- TASK DESCRIPTION:
Look through the entries. Copy each line that has the word "beside".

- DATA TO PROCESS:

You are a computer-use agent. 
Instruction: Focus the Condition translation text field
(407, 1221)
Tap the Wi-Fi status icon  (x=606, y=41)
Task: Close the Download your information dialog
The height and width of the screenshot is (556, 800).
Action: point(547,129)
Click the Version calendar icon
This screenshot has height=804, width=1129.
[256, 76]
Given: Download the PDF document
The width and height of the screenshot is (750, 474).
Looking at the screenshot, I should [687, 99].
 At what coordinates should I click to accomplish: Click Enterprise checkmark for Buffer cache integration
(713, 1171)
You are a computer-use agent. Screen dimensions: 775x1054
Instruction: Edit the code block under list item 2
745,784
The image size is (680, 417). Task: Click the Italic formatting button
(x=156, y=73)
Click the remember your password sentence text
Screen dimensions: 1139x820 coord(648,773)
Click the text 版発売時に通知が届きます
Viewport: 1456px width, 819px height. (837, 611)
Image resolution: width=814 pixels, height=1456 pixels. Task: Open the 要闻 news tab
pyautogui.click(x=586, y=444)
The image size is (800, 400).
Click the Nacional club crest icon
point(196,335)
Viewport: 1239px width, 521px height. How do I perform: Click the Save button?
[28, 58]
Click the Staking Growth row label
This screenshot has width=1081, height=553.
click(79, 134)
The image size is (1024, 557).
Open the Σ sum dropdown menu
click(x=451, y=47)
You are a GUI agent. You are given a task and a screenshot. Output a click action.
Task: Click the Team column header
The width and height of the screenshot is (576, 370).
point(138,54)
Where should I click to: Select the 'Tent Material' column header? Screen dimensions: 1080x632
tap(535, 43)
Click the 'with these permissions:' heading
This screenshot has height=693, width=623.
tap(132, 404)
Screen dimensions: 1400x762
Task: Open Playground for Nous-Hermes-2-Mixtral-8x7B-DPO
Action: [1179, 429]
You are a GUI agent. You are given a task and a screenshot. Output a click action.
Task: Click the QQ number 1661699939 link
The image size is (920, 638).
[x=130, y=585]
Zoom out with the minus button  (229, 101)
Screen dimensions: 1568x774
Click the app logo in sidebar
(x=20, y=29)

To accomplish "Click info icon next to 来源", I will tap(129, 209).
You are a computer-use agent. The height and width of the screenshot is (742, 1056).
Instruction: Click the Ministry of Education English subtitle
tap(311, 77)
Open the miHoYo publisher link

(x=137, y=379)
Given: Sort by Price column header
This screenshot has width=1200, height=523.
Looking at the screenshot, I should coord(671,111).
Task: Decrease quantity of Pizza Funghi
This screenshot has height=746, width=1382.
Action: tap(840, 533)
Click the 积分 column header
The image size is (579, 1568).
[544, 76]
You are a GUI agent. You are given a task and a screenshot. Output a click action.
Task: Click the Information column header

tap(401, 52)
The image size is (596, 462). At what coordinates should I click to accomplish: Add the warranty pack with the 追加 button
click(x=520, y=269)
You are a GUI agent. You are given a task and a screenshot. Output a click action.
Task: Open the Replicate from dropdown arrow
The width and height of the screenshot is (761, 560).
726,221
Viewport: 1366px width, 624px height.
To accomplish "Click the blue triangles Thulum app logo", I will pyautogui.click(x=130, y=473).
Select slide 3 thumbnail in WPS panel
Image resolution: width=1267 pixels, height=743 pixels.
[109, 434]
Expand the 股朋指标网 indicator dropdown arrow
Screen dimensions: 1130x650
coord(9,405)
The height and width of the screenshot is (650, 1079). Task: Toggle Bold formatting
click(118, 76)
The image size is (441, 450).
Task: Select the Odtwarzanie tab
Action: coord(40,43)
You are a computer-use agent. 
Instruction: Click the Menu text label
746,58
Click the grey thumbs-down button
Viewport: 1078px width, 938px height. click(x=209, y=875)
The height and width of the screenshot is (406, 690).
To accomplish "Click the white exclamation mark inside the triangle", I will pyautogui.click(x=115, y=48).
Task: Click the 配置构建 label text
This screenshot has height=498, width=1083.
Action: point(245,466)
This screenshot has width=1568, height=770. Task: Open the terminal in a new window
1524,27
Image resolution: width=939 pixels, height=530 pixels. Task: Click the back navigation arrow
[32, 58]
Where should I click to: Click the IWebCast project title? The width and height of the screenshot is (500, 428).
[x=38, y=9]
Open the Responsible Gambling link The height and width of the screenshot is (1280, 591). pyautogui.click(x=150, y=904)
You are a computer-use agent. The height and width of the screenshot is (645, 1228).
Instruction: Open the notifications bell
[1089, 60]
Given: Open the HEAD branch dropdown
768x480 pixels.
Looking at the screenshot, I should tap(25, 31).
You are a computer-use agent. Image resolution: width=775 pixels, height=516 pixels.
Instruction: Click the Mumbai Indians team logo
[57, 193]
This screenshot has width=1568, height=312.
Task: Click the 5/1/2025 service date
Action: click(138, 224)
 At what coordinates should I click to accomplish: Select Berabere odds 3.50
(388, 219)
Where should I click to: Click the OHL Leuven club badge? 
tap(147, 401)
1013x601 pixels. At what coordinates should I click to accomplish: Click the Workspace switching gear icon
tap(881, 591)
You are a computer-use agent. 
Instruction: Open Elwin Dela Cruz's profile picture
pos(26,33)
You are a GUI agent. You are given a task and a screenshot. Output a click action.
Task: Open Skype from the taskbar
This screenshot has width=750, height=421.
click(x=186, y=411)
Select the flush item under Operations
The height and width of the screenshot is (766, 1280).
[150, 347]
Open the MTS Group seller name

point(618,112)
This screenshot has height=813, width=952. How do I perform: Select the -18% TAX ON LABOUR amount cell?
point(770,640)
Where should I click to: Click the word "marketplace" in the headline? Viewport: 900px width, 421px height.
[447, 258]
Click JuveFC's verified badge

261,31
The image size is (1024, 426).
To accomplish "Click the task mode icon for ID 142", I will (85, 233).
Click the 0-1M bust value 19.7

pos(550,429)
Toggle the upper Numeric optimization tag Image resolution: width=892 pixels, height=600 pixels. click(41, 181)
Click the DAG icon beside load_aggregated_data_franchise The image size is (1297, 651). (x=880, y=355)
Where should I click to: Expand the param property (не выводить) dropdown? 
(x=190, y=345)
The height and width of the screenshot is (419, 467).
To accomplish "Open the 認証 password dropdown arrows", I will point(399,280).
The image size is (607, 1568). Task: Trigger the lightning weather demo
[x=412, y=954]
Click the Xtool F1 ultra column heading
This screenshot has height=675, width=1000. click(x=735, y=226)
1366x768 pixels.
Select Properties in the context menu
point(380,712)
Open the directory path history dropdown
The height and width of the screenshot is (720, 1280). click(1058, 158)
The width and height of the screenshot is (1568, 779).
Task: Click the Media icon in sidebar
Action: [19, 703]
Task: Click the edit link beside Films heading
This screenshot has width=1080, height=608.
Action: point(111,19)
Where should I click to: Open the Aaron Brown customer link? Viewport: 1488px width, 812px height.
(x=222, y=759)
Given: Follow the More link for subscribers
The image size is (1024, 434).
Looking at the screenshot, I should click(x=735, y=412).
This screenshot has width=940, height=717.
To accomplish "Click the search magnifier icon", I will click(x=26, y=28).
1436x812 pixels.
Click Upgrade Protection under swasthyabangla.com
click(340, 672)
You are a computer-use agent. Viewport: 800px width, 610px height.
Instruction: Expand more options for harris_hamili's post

- SOLUTION TO THIS PROBLEM:
Click the DAG icon beside load_aggregated_data_franchise The image size is (1297, 651). (x=880, y=355)
Task: Click the edit link beside Films heading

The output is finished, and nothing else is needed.